La actividad alcanzó su peak durante la temporada 2008-2009, cuando arribaron más de 104 mil turistas al terminal de pasajeros de Valparaíso. Al año siguiente sólo llegaron 68 mil; es decir, un 35% menos.
Las pérdidas no son despreciables para el comercio de las ciudades costeras. Cada turista gasta hasta US$120 diarios, considerando los servicios de agencias de turismo, taxis y buses. En total, se estima que en la temporada 2008-2009, la mejor de nuestra historia, los cruceros dejaron del orden de US$ 40 millones a la economía local.
La primera lectura que se hizo de la caída que se precipitó al año siguiente fue que la crisis económica había hecho mella en la actividad a nivel global y que Chile no había sido la excepción. Sin embargo, durante la misma temporada, los desembarcos en Buenos Aires aumentaron 10%, inyectando importantes recursos frescos al turismo de esa ciudad.

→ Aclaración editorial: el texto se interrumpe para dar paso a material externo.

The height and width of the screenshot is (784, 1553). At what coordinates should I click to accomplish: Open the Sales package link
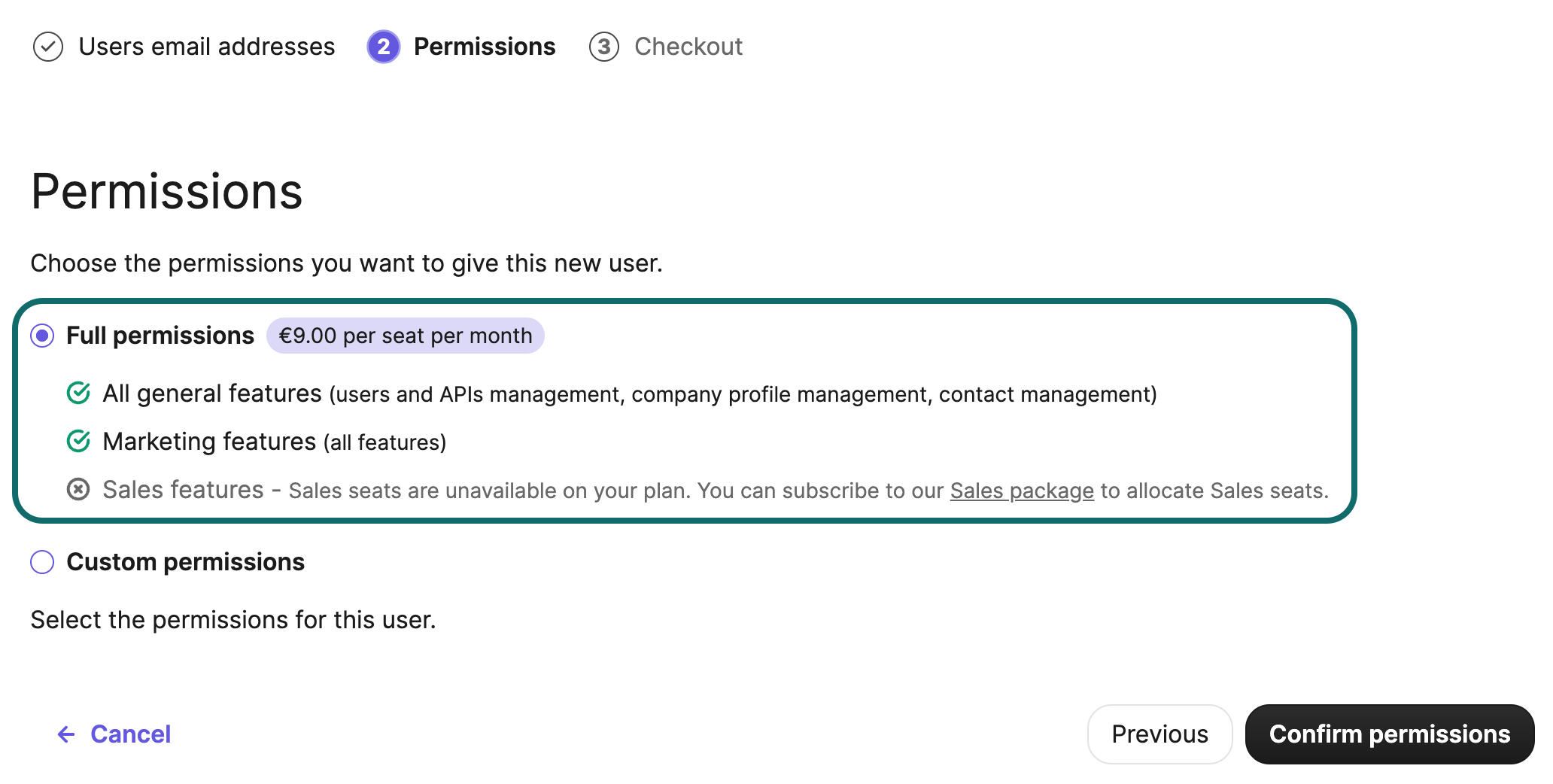[1021, 490]
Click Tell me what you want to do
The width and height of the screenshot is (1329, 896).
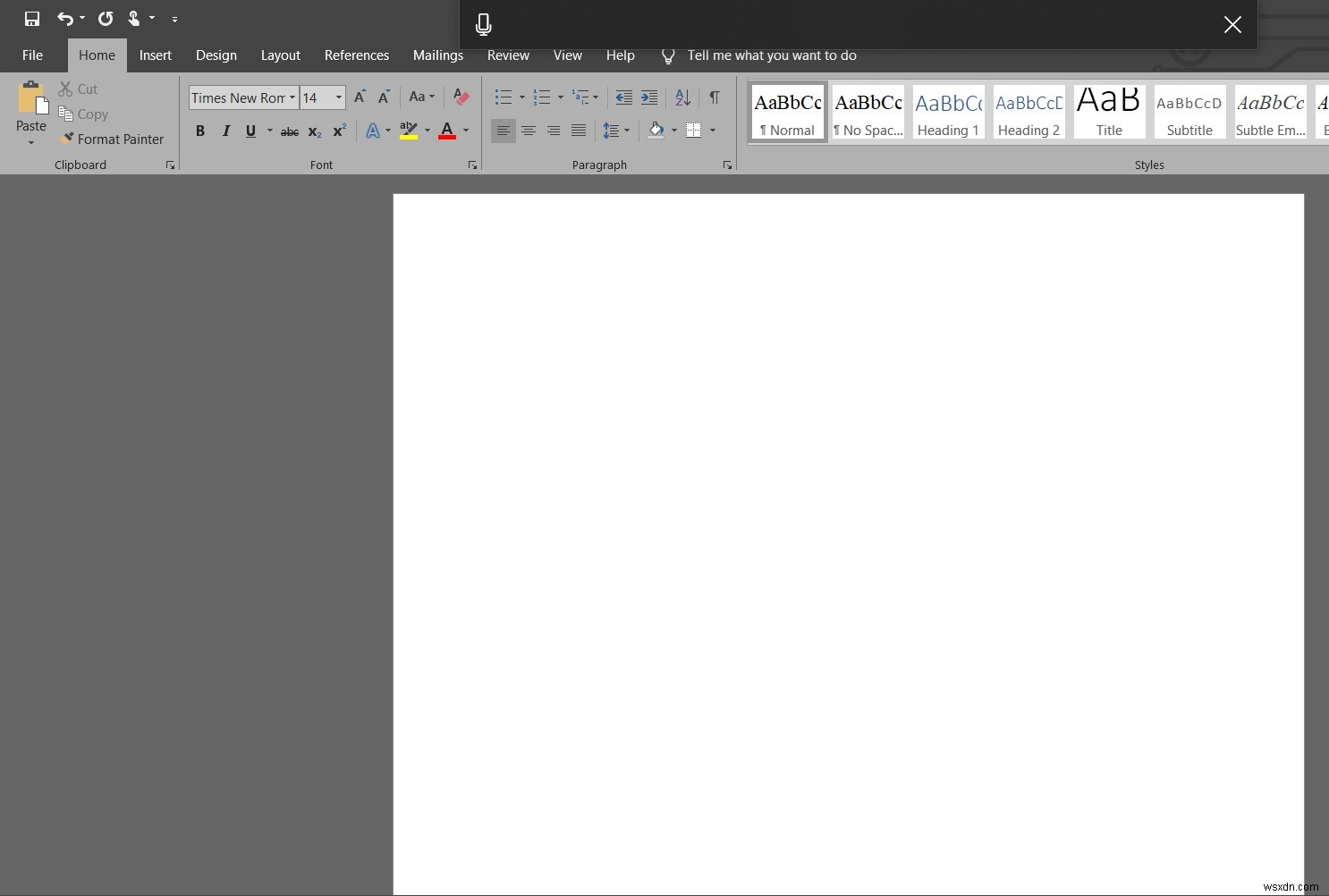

Cifras de la Corporación de Puertos del Conosur advierten que mientras los costos extraportuarios para una nave de 181 metros de eslora y 684 pasajeros que arriba a Valparaíso es de US$ 21 mil, en Ushuaia llegan a US$ 13 mil.
Cierre de casinos
Aparte de las tarifas portuarias y extraportuarias, hay otra restricción que está conspirando contra la actividad: los cruceros no pueden usar sus casinos de juego en aguas chilenas, situación que genera millonarias pérdidas a estas empresas durante los 14 días que pueden tardar en recorrer los cuatro principales puertos locales. En Argentina y Uruguay, en cambio, sí pueden operar libremente.
A esto se suma las ventajas geográficas y de infraestructura que ofrecen las ciudades del Atlántico. Buenos Aires, Montevideo y Ushuaia tienen terminales de pasajeros propiamente tales. En el sur de Chile, en cambio, sólo existen refugios para pasajeros en tránsito.